- Your assignment -
Each line from the one containing "Instruction: Select the" through the last line of the records below is to be repeated as written, with nothing added.
#####
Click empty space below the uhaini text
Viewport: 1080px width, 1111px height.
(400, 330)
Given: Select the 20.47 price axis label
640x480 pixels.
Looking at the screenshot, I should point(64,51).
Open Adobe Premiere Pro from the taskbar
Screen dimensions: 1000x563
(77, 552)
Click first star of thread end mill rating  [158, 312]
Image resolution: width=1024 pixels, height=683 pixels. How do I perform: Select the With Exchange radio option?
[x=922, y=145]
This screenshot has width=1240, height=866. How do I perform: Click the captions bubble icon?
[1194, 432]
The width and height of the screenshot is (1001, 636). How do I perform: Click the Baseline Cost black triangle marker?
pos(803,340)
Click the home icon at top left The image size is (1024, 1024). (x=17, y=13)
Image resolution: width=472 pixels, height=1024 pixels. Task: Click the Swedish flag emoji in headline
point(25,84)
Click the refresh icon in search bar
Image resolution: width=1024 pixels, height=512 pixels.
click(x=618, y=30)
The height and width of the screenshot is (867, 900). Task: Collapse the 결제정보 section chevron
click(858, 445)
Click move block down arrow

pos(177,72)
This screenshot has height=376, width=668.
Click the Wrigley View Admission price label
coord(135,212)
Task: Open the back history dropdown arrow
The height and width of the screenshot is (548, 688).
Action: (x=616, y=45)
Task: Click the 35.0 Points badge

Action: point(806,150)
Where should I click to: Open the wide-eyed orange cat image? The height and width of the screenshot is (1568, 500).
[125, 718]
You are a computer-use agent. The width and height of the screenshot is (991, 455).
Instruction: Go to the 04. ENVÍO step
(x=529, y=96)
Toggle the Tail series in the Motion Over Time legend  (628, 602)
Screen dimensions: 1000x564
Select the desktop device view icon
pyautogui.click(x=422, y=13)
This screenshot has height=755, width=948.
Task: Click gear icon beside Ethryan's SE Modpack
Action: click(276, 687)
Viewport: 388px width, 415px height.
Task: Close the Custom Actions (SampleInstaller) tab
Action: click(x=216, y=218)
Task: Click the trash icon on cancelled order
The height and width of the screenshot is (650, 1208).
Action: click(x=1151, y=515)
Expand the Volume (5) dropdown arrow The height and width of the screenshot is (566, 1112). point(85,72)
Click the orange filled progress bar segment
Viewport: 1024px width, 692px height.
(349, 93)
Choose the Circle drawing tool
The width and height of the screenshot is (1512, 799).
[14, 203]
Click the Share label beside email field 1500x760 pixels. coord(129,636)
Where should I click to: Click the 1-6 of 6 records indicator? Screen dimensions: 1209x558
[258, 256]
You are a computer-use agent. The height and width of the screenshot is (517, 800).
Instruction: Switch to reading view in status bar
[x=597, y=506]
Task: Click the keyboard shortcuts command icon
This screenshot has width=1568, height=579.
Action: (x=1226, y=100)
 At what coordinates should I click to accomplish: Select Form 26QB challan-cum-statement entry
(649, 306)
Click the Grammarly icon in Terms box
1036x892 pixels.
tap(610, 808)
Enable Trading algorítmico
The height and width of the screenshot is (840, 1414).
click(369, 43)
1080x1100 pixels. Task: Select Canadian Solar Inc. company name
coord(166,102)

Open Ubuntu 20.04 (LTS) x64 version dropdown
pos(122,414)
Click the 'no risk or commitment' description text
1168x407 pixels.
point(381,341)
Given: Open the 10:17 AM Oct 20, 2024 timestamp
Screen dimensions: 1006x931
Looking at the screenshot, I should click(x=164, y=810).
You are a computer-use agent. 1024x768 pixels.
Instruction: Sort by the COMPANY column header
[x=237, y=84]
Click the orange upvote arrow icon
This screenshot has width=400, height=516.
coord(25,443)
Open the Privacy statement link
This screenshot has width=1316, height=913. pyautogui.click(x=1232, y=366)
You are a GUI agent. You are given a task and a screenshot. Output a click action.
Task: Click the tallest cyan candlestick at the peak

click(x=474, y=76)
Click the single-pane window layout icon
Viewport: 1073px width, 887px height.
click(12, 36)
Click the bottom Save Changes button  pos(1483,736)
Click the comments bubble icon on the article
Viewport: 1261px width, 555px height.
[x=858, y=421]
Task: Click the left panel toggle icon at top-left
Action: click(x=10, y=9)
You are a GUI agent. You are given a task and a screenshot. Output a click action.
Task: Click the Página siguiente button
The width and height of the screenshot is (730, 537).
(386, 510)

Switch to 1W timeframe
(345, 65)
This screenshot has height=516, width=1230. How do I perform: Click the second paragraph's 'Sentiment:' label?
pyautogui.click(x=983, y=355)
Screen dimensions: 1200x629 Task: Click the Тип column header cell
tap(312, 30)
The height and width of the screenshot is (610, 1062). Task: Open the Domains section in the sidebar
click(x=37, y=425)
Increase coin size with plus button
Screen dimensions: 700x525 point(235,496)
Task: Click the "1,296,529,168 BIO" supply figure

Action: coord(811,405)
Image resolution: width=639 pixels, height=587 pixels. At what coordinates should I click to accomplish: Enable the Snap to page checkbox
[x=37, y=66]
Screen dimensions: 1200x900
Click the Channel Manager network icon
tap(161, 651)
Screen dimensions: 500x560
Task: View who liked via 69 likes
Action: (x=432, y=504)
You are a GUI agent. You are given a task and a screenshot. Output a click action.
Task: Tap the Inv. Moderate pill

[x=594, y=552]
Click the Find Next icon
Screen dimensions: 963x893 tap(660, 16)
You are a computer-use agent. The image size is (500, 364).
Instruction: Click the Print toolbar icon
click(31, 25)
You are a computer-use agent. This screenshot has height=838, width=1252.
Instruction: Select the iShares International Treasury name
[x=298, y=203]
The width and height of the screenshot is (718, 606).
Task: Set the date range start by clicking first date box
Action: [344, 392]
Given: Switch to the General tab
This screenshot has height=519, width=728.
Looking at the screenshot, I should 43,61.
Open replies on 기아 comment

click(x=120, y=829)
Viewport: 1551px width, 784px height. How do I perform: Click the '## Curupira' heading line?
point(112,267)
#####
- Task result -
Instruction: Select the iShares International Treasury name
[x=298, y=203]
The width and height of the screenshot is (718, 606).
Task: Set the date range start by clicking first date box
Action: [344, 392]
Given: Switch to the General tab
This screenshot has height=519, width=728.
Looking at the screenshot, I should 43,61.
Open replies on 기아 comment

click(x=120, y=829)
Viewport: 1551px width, 784px height. How do I perform: Click the '## Curupira' heading line?
point(112,267)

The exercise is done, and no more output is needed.